State Senator Opts Not to Seek Reelection
State Senator Brian Kavanagh, who has represented Lower Manhattan in the upper house of the state legislature since 2017, announced Tuesday that he will not seek reelection in November. “This has been a very difficult decision,” he said in a statement, “because I love so many aspects of my job as a legislator and as a representative of so many diverse communities. I am confident that there will be new, exciting, and impactful ways to continue serving the public, and I look forward to exploring what I might do after I have completed my term in eleven months.” Mr. Kavanagh served for a decade in the State Assembly, before moving up to the Senate when his predecessor, Dan Squadron, retired.
In the Senate, Mr. Kavanagh rose to chair that body’s Housing Committee, a perch from which he helped guide to passage laws such as the 2024 “good cause eviction” statute, which created new rights – among them automatic lease renewal, protection against eviction, and limits on rent increases – for roughly a quarter of the 1.1 million market-rate rental households in New York City. He also led the push for the “all-electric buildings” act, which bans natural gas and other fossil fuels in new construction of small buildings starting this year, and in larger structures beginning in 2029.

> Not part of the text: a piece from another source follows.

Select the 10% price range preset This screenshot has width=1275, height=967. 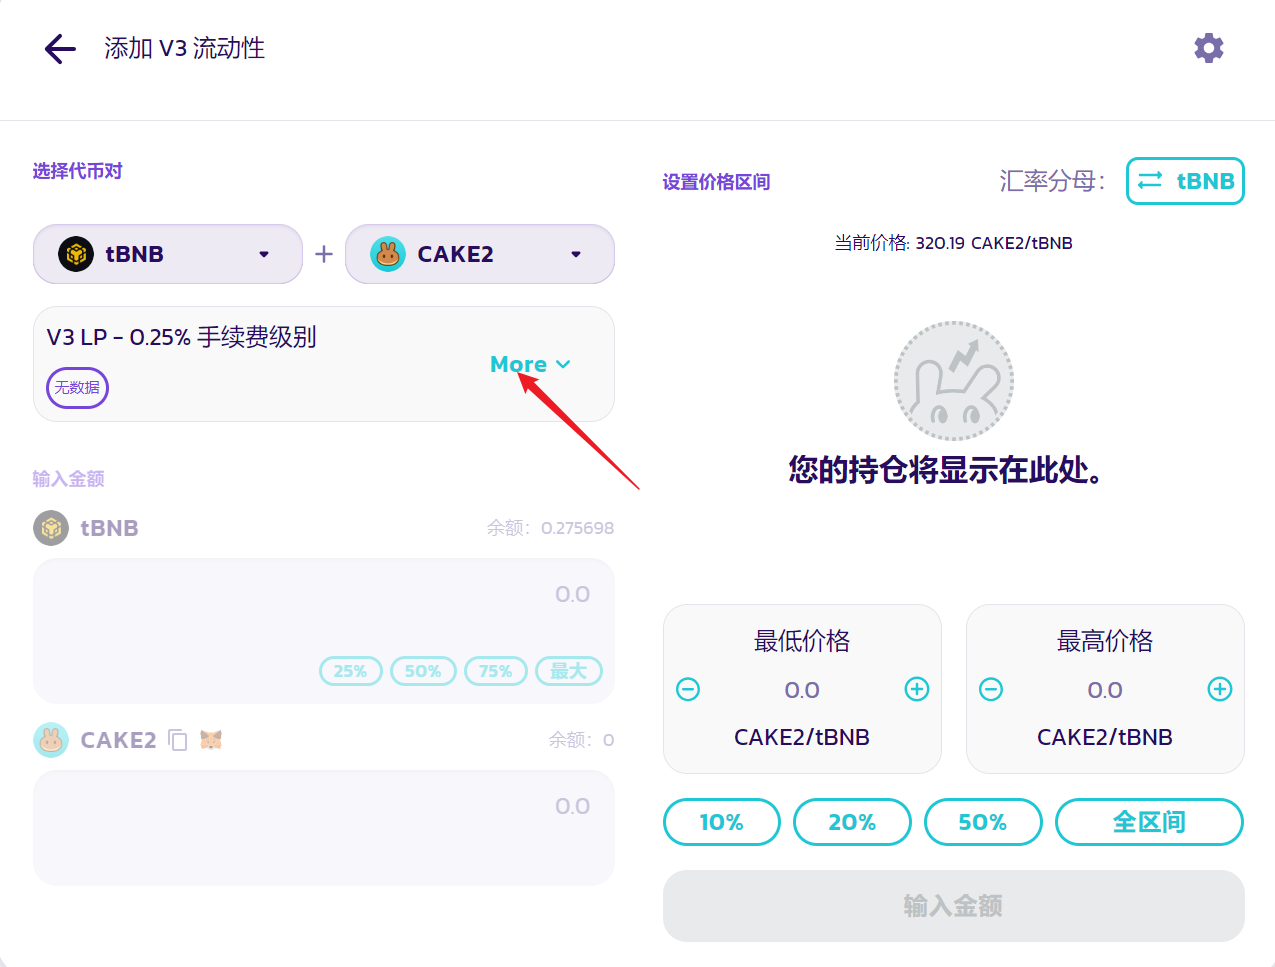pos(721,822)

During the Covid pandemic, Senator Kavanagh helped to enact a temporary eviction and foreclosure moratorium, along with a new Housing Access Voucher Program. He also spearheaded the creation of New York’s Shelter Arrears Eviction Forestallment (SAEF) program, which provides tenants with emergency funds to cover up to six months of rent arrears.

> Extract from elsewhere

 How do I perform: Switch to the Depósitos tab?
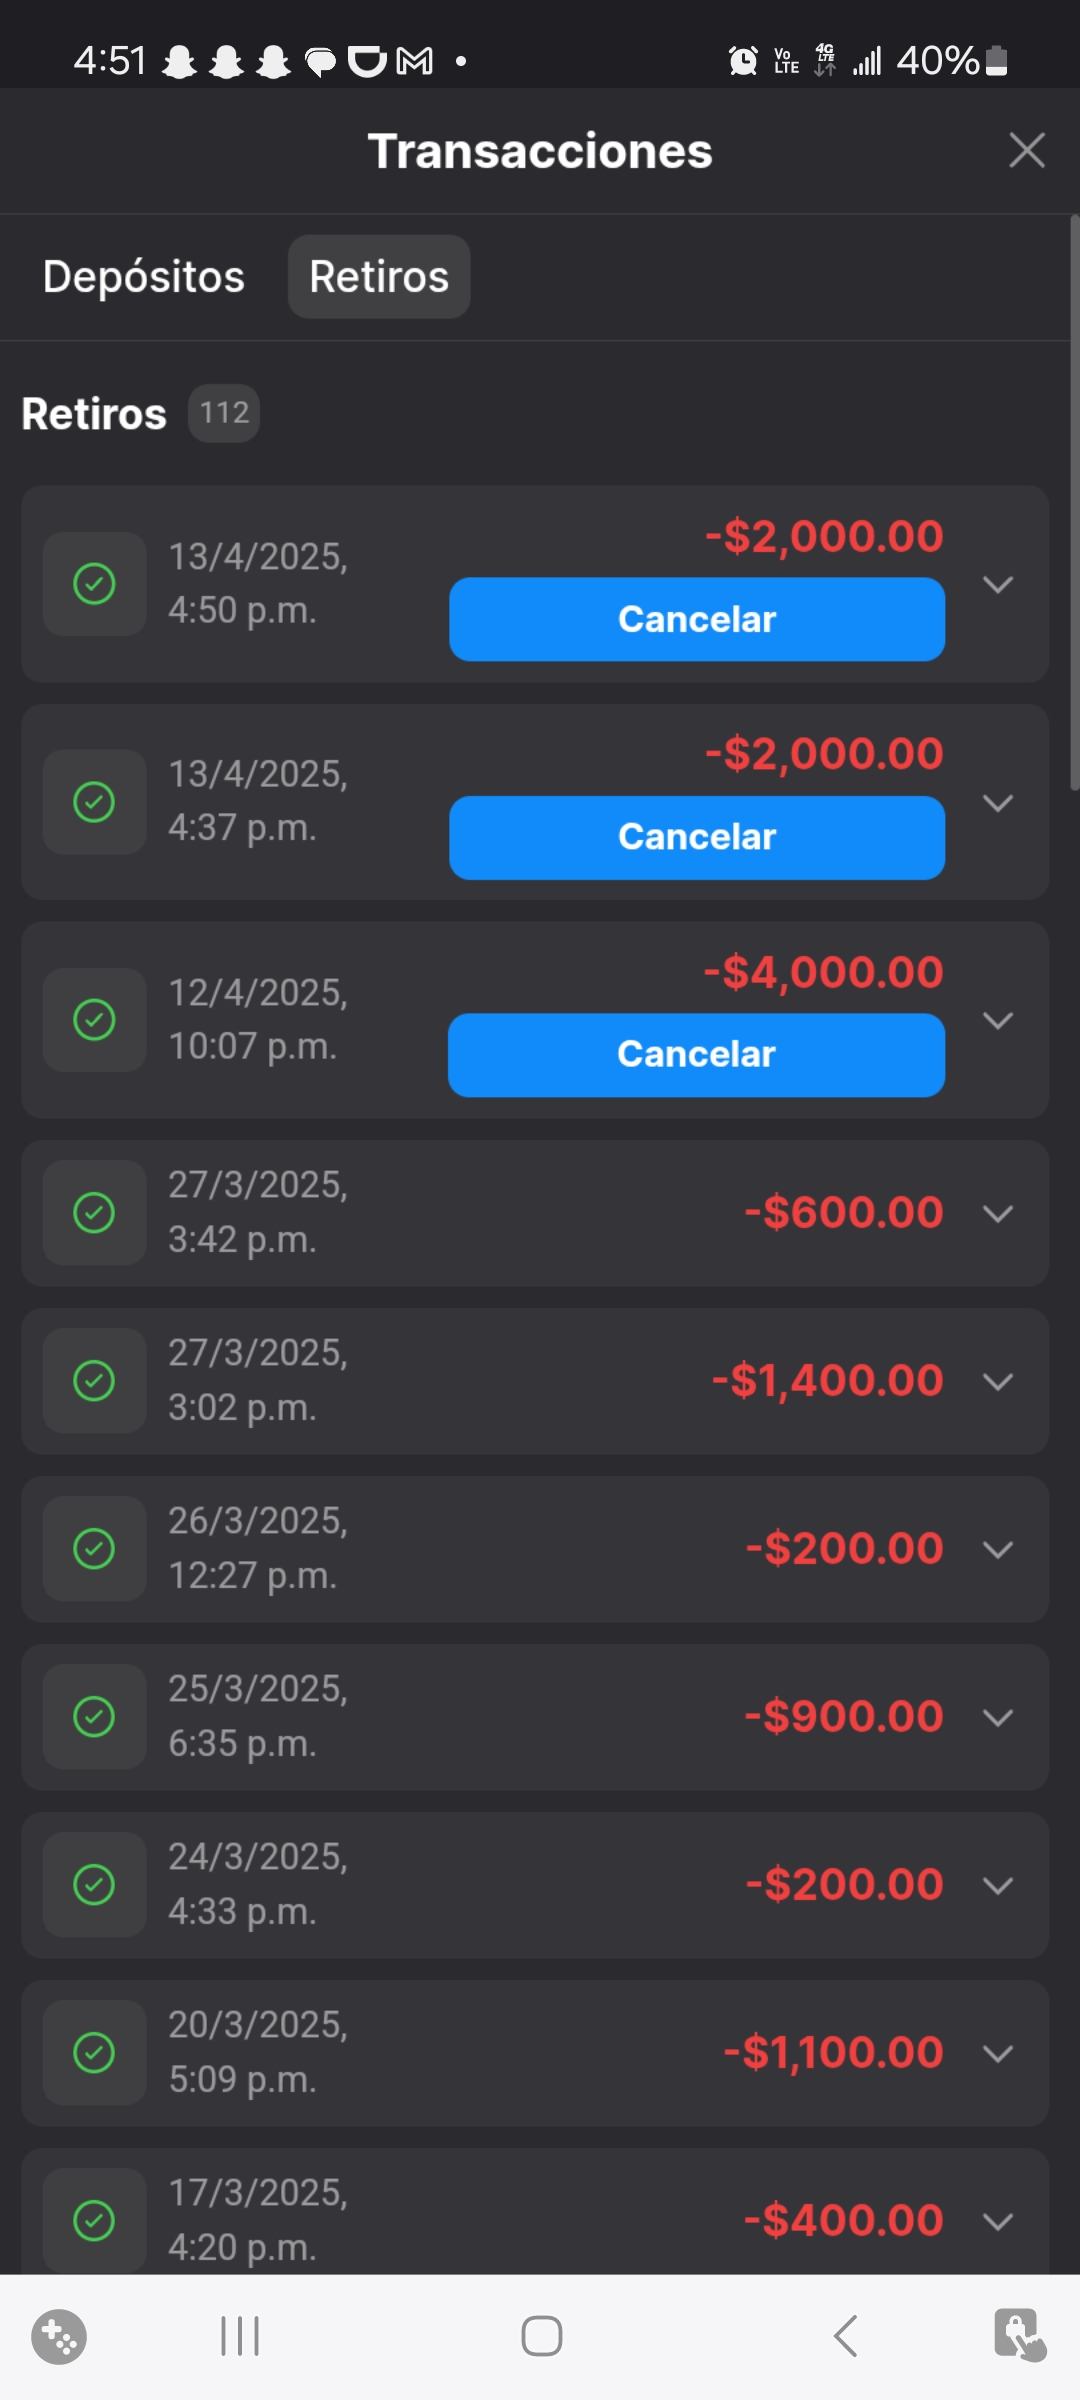(x=144, y=277)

Last year, he shepherded through the legislature a bill that would have allocated grants to communities in which polluted former industrial sites are being repurposed for housing or other uses, but Governor Hochul vetoed the measure.
On issues specific to Lower Manhattan, he secured passage in 2019 of a bill that allowed the Battery Park City Authority (BPCA) to borrow hundreds of millions of dollars to fund resiliency measures, along with a 2022 law that lengthened the BPCA’s ground lease by 50 years (through 2119) and extended benefits to disabled and elderly residents in Battery Park City long available elsewhere in the five boroughs but from which BPC residents were excluded (based on the technicality that the community is governed by a state agency, rather than the municipal government). In 2022, he persuaded the Senate to pass a proposed law that would have expanded the number of board seats at the BPCA and set aside a majority for residents of the neighborhood, but this was vetoed by the Governor. A 2024 measure would offered a measure of affordability protection to low-, moderate-, and middle-income Battery Park City residents by requiring the BPCA to offer them a partial rebate on the portion of their housing costs equal to the percentage remitted to the Authority as ground rent. Mr. Kavanagh secured passage of this bill in the Senate, but it died in the Assembly.

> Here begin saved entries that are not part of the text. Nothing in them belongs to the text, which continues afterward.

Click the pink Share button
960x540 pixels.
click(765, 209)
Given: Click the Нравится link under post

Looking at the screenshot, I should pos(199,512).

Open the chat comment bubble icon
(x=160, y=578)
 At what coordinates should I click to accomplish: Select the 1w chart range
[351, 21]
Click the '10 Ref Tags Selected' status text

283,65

By stepping aside, the Senator joins the ranks of a growing number of local elected officials who have chosen not to seek reelection, including Congressman Jerry Nadler and State Assembly member Deborah Glick. “In my very first campaign, I sought to persuade voters that it was time for ‘a new generation of leadership,’” he says. “And I believe that all of us in elected office owe it to our constituents to recognize when we have reached a point when we have given it our all and they would be well served by electing someone new. After 20 years in the legislature – and in a window when this decision can allow for an open contest for my seat – for me, that point is now.”